• Passage shown:
================
Expression of the results of cell counting. To determine the number of cells, a total of 10–30 randomly chosen fields per coverslip was counted using 200 or 400× magnification under a fluorescence microscope. Results of double-staining experiments (see Figs. 3, 7) were expressed as the percentage of cells positive with cell surface staining in the population of cells positive with total cellular staining. All numerical values were the mean ± SEM of data from three to four independent culture experiments.
Immunofluorescence microscopy of transfected 3T3 cells using anti-NR1 or anti-myc antibody revealed that >30% of cells were transfected and expressed NR1 molecules. Because cells having faint staining of total NR1 molecules were included in cell counting, proportion of cells showing surface staining fell in a range of 4.0–35% of transfected cells. However, cell surface expression of NR1 splice variants was not a rare event, because most of the cells expressing large amount of NR1 molecules showed cell surface expression, except cells expressing NR1–1 splice forms.
================
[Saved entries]
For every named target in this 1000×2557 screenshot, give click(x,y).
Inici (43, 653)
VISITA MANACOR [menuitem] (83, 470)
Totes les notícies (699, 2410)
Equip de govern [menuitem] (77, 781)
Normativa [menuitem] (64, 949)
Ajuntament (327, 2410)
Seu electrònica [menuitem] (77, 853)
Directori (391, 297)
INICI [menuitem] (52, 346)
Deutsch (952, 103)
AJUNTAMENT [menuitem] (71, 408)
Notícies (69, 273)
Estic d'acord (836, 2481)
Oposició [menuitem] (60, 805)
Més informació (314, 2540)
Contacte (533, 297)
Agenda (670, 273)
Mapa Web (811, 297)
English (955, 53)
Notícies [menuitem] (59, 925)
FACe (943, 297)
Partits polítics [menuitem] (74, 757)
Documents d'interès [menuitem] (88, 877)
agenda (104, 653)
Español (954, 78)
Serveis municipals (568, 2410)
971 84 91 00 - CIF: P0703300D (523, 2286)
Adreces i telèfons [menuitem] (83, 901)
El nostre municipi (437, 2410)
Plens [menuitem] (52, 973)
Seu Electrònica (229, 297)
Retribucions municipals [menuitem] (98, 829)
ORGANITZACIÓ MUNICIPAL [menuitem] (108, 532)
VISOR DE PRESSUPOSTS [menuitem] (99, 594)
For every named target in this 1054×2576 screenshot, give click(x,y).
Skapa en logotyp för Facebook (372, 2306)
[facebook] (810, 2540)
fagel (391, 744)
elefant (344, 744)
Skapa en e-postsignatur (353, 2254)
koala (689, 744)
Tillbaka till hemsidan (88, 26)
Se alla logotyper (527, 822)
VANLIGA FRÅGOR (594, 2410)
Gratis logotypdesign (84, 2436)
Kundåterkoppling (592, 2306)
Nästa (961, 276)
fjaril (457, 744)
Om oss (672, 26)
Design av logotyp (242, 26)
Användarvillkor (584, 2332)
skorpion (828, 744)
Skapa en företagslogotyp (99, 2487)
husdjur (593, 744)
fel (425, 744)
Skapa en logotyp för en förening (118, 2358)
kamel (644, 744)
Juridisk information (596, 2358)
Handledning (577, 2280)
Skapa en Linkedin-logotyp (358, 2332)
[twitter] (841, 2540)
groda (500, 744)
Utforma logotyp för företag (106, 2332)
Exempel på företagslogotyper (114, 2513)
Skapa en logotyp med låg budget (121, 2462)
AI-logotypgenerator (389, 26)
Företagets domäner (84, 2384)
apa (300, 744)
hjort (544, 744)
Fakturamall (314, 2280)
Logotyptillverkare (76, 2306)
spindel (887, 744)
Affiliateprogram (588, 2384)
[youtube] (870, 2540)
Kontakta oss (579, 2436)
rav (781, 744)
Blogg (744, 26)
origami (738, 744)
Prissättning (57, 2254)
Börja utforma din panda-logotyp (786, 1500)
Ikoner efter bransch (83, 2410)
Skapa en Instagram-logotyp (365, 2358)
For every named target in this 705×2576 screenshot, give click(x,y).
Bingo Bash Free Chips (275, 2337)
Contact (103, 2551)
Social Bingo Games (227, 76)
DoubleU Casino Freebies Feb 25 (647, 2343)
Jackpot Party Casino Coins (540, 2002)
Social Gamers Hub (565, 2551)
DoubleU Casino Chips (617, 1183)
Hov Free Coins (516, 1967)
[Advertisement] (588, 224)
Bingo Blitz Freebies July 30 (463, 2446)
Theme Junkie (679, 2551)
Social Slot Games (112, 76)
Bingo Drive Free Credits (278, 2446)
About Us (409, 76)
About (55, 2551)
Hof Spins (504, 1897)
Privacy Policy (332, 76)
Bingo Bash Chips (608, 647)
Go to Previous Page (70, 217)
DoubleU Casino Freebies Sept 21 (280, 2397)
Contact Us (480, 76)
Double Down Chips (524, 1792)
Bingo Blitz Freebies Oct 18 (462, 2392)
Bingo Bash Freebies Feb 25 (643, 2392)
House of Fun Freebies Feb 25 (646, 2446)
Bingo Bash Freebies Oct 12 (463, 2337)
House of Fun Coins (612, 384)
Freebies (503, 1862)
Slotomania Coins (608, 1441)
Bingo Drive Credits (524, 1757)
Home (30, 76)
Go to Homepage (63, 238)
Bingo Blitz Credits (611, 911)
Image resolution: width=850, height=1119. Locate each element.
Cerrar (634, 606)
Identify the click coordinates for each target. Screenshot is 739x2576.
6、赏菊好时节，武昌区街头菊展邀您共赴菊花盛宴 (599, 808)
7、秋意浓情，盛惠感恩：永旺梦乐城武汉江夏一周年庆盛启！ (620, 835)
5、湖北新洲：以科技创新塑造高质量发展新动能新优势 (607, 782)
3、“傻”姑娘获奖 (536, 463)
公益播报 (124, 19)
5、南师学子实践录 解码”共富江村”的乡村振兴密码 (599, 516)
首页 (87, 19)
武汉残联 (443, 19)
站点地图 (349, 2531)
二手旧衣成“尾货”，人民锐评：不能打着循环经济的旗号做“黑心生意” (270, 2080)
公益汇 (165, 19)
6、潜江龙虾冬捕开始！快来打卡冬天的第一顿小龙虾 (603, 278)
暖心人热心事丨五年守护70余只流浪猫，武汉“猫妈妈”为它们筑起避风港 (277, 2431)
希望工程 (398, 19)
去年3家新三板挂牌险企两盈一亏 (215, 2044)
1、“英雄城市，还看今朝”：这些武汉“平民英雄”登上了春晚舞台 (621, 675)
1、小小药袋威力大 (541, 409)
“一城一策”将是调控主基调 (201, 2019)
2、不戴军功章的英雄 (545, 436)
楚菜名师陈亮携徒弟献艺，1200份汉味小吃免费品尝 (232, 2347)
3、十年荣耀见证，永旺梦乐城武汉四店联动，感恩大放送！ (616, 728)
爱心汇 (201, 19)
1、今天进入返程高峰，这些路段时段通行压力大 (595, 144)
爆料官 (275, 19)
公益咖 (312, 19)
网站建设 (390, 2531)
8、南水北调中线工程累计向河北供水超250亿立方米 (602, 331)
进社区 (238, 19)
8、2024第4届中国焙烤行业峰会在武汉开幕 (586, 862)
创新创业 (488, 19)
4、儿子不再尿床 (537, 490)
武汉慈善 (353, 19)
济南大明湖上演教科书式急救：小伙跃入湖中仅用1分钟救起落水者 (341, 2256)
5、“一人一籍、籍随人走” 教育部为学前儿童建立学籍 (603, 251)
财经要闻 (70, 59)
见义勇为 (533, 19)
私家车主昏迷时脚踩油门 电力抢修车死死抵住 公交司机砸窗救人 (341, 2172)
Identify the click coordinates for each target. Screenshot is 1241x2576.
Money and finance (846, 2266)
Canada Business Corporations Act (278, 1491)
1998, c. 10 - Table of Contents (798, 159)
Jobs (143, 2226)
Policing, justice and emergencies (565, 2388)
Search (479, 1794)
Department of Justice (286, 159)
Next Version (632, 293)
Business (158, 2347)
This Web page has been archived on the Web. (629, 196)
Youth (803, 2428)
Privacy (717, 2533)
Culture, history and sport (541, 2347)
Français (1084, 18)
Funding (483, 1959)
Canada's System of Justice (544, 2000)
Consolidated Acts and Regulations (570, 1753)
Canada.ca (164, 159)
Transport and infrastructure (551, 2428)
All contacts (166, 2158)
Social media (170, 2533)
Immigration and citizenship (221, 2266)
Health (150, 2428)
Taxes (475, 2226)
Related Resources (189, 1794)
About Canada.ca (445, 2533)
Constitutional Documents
================
• Required work:
a) In the NR1 cell-counting passage, what percentage of cells were found to be transfected and expressing NR1 molecules?
b) From the NR1 cell-counting passage, extract the stretch from "Immunofluorescence microscopy of" through "NR1–1 splice forms.".
c) Extend the NR1 cell-counting passage, starting right after its final sentence.

• Answers to the exercise:
a) More than 30% of cells were transfected and expressed NR1 molecules.

b)
Immunofluorescence microscopy of transfected 3T3 cells using anti-NR1 or anti-myc antibody revealed that >30% of cells were transfected and expressed NR1 molecules. Because cells having faint staining of total NR1 molecules were included in cell counting, proportion of cells showing surface staining fell in a range of 4.0–35% of transfected cells. However, cell surface expression of NR1 splice variants was not a rare event, because most of the cells expressing large amount of NR1 molecules showed cell surface expression, except cells expressing NR1–1 splice forms.

c)
Immunofluorescence analysis of subcellular distribution of NMDA receptor NR1 subunits
The anti-NMDA receptor NR1 antibody (clone 54.1) recognizes the NMDAR1 residues 660–811 [according to Moriyoshi et al. (1991)], which correspond to the extracellular loop between M3 and M4 (Brose et al., 1994) (Fig. 1). Human c-myc or influenza HA tag was added to the N-terminal domain of the eight splice variants of the NR1 molecules to detect extracellular epitopes distinct from the epitope of clone 54.1. Native NR1 splice variants or their epitope-tagged derivatives were expressed in mouse 3T3 fibroblasts, and transfected cells were examined by immunofluorescence microscopy using anti-NR1 monoclonal antibody (clone 54.1), anti-myc monoclonal antibody (clone 9E10), or anti-HA monoclonal antibody (clone 12CA5).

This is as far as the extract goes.